Ik hoop met de keuze voor N-VA in de komende periode een steentje te kunnen bijdragen aan het herstel van onze economie. Hoe dat voor mij persoonlijk moet gaan lopen, ligt vandaag nog niet vast. Eerst rondkijken en verder overleggen met al wie daarbij van betekenis kan zijn en dan vastleggen op welke wijze ik mijn inbreng best kan doen. Mijn keuze is tot op zekere hoogte een gok en dit op minstens twee vlakken. Ten eerste, ik ken het politieke milieu enkel van langs de zijlijn. Sommigen waarschuwen mij dat me de shock van mijn leven te wachten staat. Enkel de allermoedigsten onder hen raden me aan me mentaal te wapenen voor zware desillusies. Misschien hebben ze gelijk maar toch neem ik het risico. Er staat te veel op het spel. Ik kan enkel maar de hoop uitspreken dat anderen volgen.

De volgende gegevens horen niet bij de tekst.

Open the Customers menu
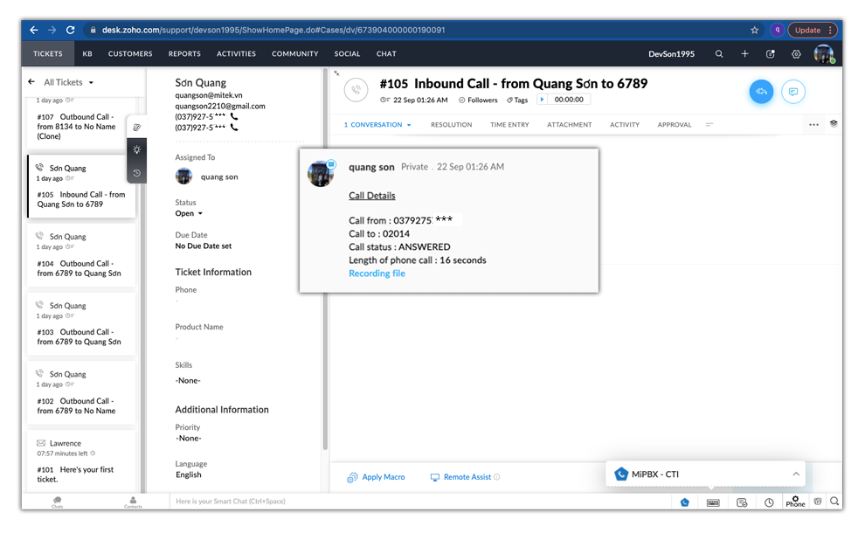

Ten tweede, het staat niet vast of N-VA echt gaat meespelen op de diverse beleidsniveaus. Alles hangt af van de uitspraak die de kiezer velt in mei 2014. Het zal dus allereerst zaak zijn er aan bij te dragen dat de sense of urgency echt doordringt bij de kiezers en dat het N-VA-programma een inhoudelijk sterk antwoord biedt op de uitdagingen. Lukt het toch niet om tot het beleidsniveau door te dringen dan zal vanuit de oppositie scherp moeten toegekeken worden op wat er aan beleid uit de bus komt. Inhoud moet ook dan primeren, in de hoop dat vanuit die aanpak alsnog een concrete impact kan uitgeoefend worden. Van holle slogans wordt niemand beter.